Il messaggio di ANCHE IO arriva oltre le sbarre

Anche i detenuti della casa circondariale di Varese hanno recitato il nostro messaggio contro la discriminazione. Tutti possono partecipare

In questi mesi VareseNews ha portato in giro per il mondo un messaggio di uguaglianza, contro la discriminazione, chiamato "ANCHE IO sono come te". Abbiamo fatto registrare il messaggio a persone di ogni provenienza, ed anche a volti noti dello spettacolo.

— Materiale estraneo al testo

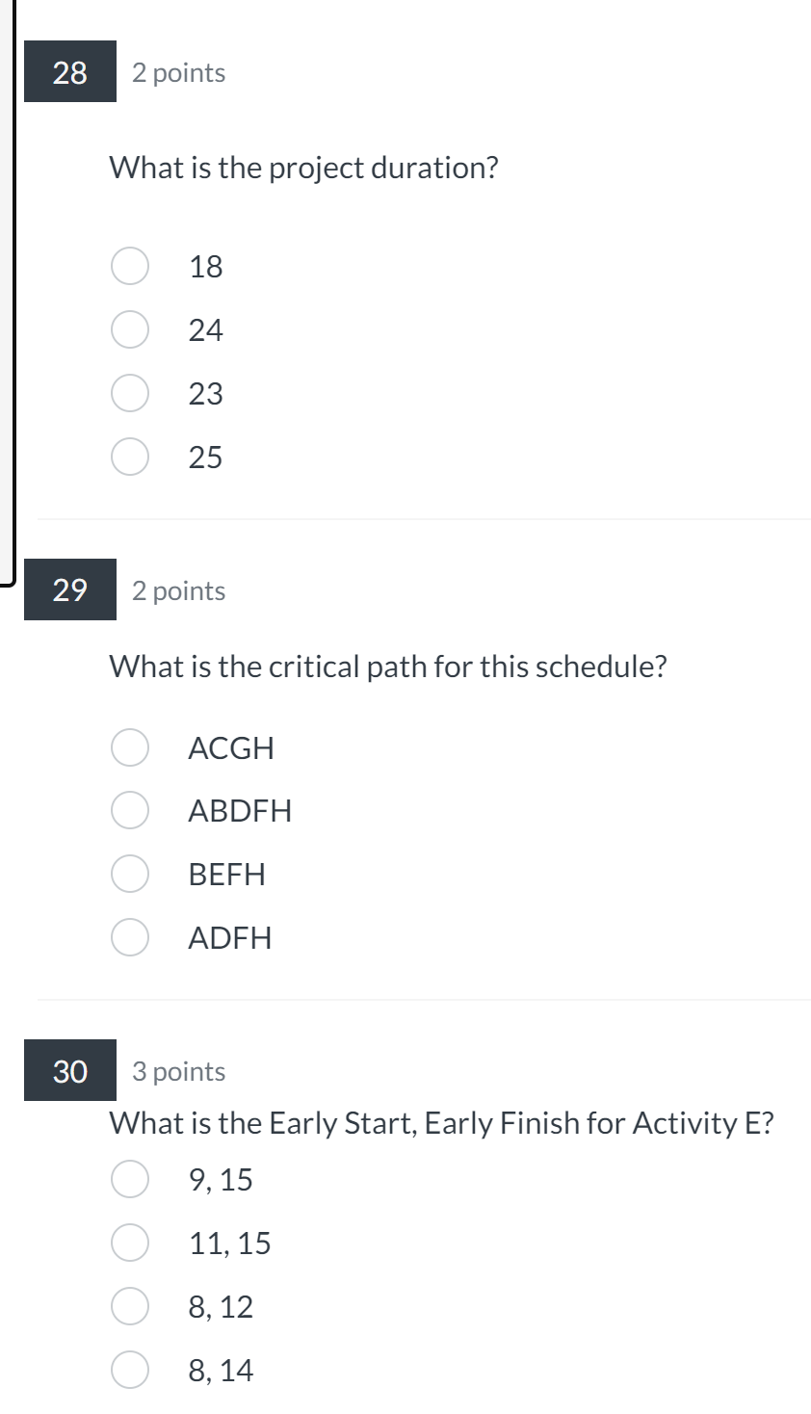
Task: Select the answer 11, 15 for question 30
Action: (129, 1243)
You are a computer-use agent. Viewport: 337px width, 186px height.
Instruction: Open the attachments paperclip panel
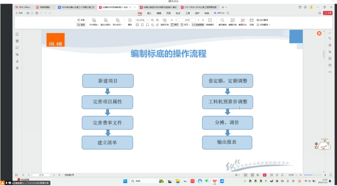point(17,55)
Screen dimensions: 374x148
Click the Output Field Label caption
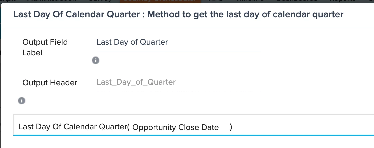(x=45, y=47)
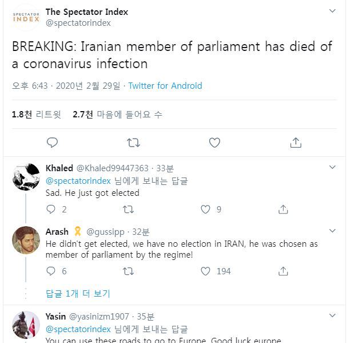Like the Spectator Index main tweet

pyautogui.click(x=214, y=143)
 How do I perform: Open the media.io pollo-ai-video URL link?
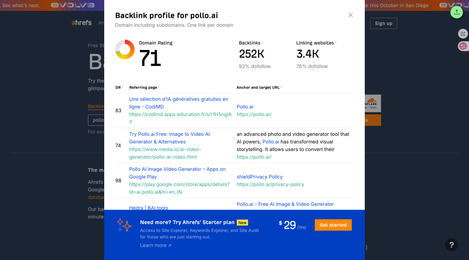click(165, 153)
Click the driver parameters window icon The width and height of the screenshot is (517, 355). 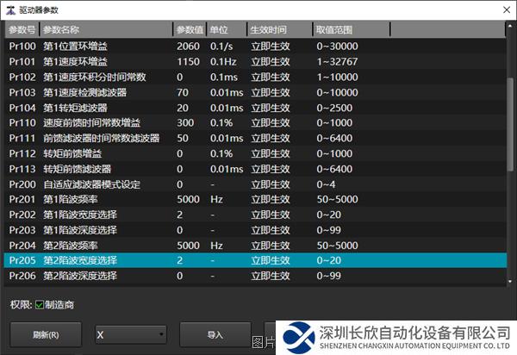click(x=9, y=9)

Volevamo, però, portare il messaggio davvero ovunque, per estenderne il significato. Uno dei risultati più importanti è quello di oggi. Due persone detenute nella Casa Circondariale di Varese hanno registrato il testo del nostro messaggio, insieme alla responsabile dell’area educativa Maria Mongiello.

Un modo, come un altro, che anche chi vive in un carcere fa parte della società, e può esprimere un’opinione. Un modo per ribadire il messaggio di uguaglianza contenuto in "ANCHE IO sono come te".

Se anche voi condividete il nostro messaggio, registrate il vostro video e pubblicatelo su YouTube. Tutti i messaggi saranno condivisi sui social network e verranno proiettati a ciclo continuo dal 3 al 5 settembre alla festa di VareseNews.